Spurensuche
17
Aug

Erinnerungskultur im Pflaster

Zwischenbericht

Unser Projekt „Spurensuche – Erinnerungskultur im Pflaster“ ist mittlerweile gut vorangekommen. Gemeinsam mit dem Stadtmuseum und dem Stadtarchiv Großenhain beschäftigen wir uns mit der Frage, welche Spuren jüdischen Lebens es in unserer Stadt gibt und was mit den Menschen während der Zeit des Nationalsozialismus geschah.

Erste Recherchen und Archivarbeit:

Mit Hilfe des Stadtarchivs haben wir herausgefunden, wo verschiedene jüdische Familien in Großenhain wohnten und welche familiären Schicksale sich hinter den Adressen verbergen. Besonders intensiv beschäftigten wir uns mit der Familie Janowsky: Zu den Eltern gehörten zwei Kinder. Aus Sicht der Schülerinnen und Schüler war es besonders ungerecht, dass der jüdische Junge niemals die Schule besuchen durfte. Hintergrund: In Großenhain gab es keine jüdische Sammelkasse, die den Schulbesuch ermöglicht hätte. Nicht nur die Familie Janowsky, sondern auch viele andere jüdische Menschen wurden ab Oktober 1938 deportiert.

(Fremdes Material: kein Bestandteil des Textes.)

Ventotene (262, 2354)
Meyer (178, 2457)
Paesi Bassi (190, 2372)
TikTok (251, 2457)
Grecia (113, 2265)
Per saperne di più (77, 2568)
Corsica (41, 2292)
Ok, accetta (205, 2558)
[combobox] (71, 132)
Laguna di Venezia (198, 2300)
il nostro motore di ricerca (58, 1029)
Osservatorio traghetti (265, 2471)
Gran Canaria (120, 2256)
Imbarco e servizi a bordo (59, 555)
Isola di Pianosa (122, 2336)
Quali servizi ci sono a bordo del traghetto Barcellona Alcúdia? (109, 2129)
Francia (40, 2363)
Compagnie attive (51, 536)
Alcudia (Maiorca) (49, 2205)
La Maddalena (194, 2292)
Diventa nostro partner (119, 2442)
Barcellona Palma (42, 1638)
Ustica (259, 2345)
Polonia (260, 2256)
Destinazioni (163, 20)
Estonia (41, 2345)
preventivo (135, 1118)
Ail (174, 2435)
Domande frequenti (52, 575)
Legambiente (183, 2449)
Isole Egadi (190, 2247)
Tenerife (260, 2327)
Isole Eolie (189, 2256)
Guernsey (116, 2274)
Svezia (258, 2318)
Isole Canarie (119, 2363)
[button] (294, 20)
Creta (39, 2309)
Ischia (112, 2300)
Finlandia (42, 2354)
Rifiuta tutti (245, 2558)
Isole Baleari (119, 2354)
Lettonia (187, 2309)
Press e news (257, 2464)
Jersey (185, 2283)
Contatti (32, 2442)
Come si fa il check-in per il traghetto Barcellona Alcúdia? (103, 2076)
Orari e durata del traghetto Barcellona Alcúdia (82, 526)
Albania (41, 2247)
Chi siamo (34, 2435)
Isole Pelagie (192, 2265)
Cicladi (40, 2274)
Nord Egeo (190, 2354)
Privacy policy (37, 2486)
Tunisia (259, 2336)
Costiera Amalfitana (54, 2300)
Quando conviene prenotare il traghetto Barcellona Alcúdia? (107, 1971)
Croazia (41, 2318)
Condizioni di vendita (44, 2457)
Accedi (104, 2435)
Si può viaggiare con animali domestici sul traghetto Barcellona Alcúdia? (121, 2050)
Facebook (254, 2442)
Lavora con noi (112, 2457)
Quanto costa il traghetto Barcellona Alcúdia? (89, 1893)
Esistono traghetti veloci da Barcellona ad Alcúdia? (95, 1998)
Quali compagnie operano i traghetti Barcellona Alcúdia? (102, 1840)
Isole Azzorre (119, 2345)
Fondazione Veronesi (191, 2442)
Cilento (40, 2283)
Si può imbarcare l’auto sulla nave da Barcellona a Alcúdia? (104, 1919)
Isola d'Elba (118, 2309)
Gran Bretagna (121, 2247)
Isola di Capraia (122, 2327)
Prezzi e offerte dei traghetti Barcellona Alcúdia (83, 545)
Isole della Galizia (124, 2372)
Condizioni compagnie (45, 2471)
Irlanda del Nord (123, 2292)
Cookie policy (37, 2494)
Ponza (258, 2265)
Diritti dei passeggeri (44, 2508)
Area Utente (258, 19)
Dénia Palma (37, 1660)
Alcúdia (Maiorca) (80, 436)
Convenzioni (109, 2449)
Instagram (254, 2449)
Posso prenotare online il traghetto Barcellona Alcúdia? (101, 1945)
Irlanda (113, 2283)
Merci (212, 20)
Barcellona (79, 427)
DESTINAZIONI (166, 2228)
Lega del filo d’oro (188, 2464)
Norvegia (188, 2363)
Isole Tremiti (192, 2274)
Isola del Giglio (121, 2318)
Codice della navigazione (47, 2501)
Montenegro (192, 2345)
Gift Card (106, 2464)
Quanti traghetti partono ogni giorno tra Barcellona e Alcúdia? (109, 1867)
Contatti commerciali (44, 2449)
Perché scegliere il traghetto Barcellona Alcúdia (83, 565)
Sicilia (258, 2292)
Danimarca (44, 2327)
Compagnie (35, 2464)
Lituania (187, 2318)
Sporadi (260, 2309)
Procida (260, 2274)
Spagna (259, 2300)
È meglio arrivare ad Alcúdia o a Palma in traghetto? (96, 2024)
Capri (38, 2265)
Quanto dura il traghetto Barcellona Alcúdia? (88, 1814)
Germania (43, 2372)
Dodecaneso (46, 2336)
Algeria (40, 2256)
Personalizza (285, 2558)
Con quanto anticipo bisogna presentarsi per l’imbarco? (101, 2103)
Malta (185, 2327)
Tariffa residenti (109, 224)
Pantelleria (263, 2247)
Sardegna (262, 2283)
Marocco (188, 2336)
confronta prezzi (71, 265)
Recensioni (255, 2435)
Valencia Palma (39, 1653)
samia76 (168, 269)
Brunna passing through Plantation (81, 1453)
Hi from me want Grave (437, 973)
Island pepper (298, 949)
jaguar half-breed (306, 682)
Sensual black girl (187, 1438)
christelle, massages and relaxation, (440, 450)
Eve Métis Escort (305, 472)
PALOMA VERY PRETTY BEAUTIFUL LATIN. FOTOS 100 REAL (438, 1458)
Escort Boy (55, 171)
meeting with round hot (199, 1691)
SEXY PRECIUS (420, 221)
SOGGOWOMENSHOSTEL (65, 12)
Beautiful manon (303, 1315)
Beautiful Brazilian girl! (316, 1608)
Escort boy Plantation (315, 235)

Kontakte und Unterstützung:

Außerdem haben wir Kontakt zu Jakob Görlitz aufgenommen, der als ehemaliger Gymnasiast bereits zu mehreren jüdischen Familien in Großenhain geforscht hat. Mit seiner Unterstützung und seinen Kontakten konnten wir noch tiefer in die Erinnerungskultur eintauchen.

Praktische Zugänge zum Thema:

Nach den Sommerferien haben wir uns dem jüdischen Leben praktisch zugewandt: Wir haben verschiedene jüdische Rezepte nachgekocht und festgestellt, dass die Gerichte unserer Essweise gar nicht so verschieden sind – und vor allem sehr lecker! Wir haben u.a. einen Hefezopf nach jüdischem Vorbild gebacken, dazu gab es unterschiedliche Salate aus Melone und Feta sowie Gurke und Jogurt. Außerdem haben wir kleine Gedenksteine bemalt, ähnlich denen, die auf jüdischen Gräbern zum Gedenken an die verstorbenen Personen liegen.

Exkursionen und Gedenkorte:

In den Herbstferien besuchen wir die Euthanasie-Gedenkstätte PirnaSonnenstein, denn auch jüdische Bürgerinnen und Bürger wurden dort ermordet. Ein weiterer wichtiger Ausflug führte uns nach Dresden, wo wir den Neuen Jüdischen Friedhof besuchten. Besonders beeindruckend war der Austausch mit den Menschen vor Ort und die Auseinandersetzung mit den Geschichten der dort Begrabenen. Zusätzlich haben wir in Dresden, Bautzen und Meißen vorhandene Stolpersteine aufgesucht, fotografiert und dokumentiert. So konnten wir die Biografien der Menschen kennenlernen, an die die Stolpersteine erinnern.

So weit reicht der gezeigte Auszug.